Someday My Prince Will Come, written by Frank Churchill and Larry Morey for the 1937 Disney film Snow White And The Seven Dwarfs, is the title track for Miles Davis' seventh studio album for Columbia Records. It was released in 1961 and it was the only Miles Davis Quintet studio recording session to feature saxophonist Hank Mobley. It was a time of personnel changes for Miles' band and the album reflects some of these. The personnel for the album as a whole is: Miles Davis (trumpet); John Coltrane (tenor saxophone on Someday My Prince Will Come and Teo); Hank Mobley (tenor saxophone on all tracks except Teo); Wynton Kelly (piano); Paul Chambers (bass); Jimmy Cobb (drums on all tracks except Blues No. 2); Philly Jo Jones (drums on Blues No. 2).
In Wikipedia we read: 'In a contemporary review for Down Beat, Ira Gitler praised Coltrane's solo on the title track while finding Kelly equally exceptional as both a soloist and comping musician. "His single-lines are simultaneously hard and soft.
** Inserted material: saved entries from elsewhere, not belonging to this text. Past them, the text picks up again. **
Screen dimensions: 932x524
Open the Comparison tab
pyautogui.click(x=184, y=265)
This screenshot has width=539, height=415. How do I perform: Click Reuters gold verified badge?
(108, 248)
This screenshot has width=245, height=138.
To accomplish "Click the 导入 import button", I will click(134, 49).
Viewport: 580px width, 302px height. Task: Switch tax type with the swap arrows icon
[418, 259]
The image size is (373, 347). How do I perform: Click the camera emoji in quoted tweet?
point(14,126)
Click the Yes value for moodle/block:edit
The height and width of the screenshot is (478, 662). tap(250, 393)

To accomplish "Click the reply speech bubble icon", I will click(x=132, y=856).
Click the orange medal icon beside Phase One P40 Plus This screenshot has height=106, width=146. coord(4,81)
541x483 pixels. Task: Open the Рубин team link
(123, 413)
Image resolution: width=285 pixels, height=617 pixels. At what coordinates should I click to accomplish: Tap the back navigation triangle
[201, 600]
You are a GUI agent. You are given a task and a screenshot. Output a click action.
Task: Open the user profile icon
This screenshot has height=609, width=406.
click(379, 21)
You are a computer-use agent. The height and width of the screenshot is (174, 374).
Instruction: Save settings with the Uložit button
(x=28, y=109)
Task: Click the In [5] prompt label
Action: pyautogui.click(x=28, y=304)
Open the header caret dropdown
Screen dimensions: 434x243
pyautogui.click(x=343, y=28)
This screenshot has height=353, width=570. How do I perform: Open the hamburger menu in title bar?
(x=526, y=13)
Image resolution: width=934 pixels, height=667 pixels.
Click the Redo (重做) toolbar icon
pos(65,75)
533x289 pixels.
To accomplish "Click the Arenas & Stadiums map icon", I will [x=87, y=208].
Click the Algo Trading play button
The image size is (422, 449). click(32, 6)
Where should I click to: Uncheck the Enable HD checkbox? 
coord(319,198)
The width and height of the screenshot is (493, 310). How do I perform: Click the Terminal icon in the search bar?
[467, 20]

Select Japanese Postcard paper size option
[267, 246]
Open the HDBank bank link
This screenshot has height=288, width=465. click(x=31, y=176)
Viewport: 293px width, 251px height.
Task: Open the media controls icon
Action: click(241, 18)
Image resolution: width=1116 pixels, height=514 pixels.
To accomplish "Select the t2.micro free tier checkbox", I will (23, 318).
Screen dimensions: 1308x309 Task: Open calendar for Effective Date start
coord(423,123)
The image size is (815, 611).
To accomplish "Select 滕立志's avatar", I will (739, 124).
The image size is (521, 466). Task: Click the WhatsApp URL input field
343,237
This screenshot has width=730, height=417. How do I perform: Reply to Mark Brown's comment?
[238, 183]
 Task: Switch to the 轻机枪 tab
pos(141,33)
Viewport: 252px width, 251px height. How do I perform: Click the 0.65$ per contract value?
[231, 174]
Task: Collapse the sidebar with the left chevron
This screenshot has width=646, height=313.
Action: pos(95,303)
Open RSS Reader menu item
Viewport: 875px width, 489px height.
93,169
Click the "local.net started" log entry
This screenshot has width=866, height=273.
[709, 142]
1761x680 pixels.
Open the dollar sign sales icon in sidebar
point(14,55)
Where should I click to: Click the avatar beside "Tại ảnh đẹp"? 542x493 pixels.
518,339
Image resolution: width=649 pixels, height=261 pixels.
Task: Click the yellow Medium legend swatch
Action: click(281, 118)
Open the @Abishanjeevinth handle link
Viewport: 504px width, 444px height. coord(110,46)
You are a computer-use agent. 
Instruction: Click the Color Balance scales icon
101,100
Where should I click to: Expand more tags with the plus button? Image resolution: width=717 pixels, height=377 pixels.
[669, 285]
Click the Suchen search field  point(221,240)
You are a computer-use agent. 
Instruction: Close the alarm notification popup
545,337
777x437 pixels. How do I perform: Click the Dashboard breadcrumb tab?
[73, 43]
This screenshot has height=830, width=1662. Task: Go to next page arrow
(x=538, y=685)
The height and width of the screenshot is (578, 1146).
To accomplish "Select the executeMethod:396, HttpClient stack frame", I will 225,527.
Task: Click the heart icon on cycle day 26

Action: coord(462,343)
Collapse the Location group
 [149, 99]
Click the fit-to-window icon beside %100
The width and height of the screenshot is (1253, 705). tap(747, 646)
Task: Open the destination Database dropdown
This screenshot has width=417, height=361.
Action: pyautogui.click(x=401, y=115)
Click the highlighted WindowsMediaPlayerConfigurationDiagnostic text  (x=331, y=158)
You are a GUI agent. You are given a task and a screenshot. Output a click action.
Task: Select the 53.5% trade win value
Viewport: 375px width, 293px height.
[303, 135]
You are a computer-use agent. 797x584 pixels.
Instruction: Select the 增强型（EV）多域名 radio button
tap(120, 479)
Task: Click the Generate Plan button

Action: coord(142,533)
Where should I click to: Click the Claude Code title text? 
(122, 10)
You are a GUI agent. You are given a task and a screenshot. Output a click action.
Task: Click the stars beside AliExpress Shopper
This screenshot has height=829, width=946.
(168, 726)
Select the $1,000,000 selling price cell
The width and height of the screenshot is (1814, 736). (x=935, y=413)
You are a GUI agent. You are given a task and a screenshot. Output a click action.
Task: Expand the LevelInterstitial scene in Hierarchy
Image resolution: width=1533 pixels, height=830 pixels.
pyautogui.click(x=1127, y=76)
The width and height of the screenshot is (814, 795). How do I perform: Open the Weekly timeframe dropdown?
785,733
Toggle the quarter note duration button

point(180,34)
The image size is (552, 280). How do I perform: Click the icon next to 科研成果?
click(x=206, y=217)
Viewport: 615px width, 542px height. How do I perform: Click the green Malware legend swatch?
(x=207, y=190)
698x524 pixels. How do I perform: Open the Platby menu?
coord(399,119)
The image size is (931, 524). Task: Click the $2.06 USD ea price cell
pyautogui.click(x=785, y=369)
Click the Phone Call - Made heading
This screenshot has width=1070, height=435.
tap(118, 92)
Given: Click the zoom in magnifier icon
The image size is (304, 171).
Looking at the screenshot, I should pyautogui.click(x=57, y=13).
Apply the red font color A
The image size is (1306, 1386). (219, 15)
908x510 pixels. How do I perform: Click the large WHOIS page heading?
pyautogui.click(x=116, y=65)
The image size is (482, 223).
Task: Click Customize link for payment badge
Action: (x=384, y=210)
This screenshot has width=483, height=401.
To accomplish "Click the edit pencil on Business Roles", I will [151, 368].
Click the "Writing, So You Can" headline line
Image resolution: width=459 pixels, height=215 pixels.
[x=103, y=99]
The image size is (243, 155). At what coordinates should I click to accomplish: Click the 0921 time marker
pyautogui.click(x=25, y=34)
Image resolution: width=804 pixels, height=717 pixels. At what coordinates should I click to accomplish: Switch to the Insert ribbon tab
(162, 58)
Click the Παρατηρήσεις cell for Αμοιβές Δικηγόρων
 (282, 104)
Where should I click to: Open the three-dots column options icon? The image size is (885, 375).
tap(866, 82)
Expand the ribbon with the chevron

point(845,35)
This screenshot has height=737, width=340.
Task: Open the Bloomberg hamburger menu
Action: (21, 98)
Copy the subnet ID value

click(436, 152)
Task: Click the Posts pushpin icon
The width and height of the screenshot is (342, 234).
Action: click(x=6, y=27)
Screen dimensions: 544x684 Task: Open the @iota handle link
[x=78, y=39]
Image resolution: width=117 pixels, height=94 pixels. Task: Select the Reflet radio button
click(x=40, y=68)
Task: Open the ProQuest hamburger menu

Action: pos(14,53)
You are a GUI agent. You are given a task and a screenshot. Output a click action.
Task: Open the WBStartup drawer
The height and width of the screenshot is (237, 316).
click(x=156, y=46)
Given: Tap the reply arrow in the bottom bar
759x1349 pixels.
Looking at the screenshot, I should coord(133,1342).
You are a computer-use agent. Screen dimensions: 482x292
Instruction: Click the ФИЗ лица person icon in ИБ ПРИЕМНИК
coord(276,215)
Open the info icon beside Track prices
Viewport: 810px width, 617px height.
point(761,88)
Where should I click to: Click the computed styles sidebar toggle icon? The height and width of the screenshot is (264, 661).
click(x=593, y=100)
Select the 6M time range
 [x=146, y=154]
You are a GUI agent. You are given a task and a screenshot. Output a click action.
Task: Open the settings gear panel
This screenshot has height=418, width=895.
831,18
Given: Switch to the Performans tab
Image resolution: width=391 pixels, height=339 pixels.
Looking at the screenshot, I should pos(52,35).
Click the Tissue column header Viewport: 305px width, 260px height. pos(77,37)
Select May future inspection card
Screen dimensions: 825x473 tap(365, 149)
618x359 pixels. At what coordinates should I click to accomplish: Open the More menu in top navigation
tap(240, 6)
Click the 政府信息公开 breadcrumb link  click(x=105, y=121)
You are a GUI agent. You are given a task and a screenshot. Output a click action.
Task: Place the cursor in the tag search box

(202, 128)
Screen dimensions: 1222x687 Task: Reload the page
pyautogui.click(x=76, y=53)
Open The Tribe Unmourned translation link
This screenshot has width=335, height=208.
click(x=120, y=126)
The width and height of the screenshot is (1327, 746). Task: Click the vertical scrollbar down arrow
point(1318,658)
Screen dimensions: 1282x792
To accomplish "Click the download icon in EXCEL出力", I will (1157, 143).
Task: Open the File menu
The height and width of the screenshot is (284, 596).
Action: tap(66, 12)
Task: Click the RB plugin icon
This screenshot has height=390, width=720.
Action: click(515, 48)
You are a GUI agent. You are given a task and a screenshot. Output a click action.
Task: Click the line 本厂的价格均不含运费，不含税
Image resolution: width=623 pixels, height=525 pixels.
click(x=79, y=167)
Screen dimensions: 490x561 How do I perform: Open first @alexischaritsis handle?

Cobb and Chambers groove perfectly together and with Kelly", Gitler wrote. "The rhythm section, individually and as a whole, is very well-recorded." The magazine's Howard Mandel later viewed Someday My Prince Will Come as "a commercial realization rather than an artistic exploration" but nonetheless "lovely", highlighted by each musician's careful attention to notes and dynamics, and among Davis' most "romantic, bluesy and intentionally seductive programs".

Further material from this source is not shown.